**What you should do**
Provide the data again in its entirety, exactly as given.

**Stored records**
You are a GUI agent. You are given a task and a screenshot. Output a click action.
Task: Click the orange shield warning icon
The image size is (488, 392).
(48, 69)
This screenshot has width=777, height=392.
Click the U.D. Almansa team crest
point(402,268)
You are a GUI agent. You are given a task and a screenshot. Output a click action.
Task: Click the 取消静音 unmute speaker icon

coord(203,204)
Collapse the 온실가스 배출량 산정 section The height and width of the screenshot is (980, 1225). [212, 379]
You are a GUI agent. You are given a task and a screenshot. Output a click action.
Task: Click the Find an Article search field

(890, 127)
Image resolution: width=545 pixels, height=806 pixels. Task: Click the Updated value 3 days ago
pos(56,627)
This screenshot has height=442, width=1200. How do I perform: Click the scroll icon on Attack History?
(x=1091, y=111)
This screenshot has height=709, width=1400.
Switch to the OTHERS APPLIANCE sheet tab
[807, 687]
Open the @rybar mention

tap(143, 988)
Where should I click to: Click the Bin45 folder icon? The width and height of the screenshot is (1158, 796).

**Response to the task**
You are a GUI agent. You are given a task and a screenshot. Output a click action.
Task: Click the orange shield warning icon
The image size is (488, 392).
(48, 69)
This screenshot has width=777, height=392.
Click the U.D. Almansa team crest
point(402,268)
You are a GUI agent. You are given a task and a screenshot. Output a click action.
Task: Click the 取消静音 unmute speaker icon

coord(203,204)
Collapse the 온실가스 배출량 산정 section The height and width of the screenshot is (980, 1225). [212, 379]
You are a GUI agent. You are given a task and a screenshot. Output a click action.
Task: Click the Find an Article search field

(890, 127)
Image resolution: width=545 pixels, height=806 pixels. Task: Click the Updated value 3 days ago
pos(56,627)
This screenshot has height=442, width=1200. How do I perform: Click the scroll icon on Attack History?
(x=1091, y=111)
This screenshot has height=709, width=1400.
Switch to the OTHERS APPLIANCE sheet tab
[807, 687]
Open the @rybar mention

tap(143, 988)
Where should I click to: Click the Bin45 folder icon? The width and height of the screenshot is (1158, 796).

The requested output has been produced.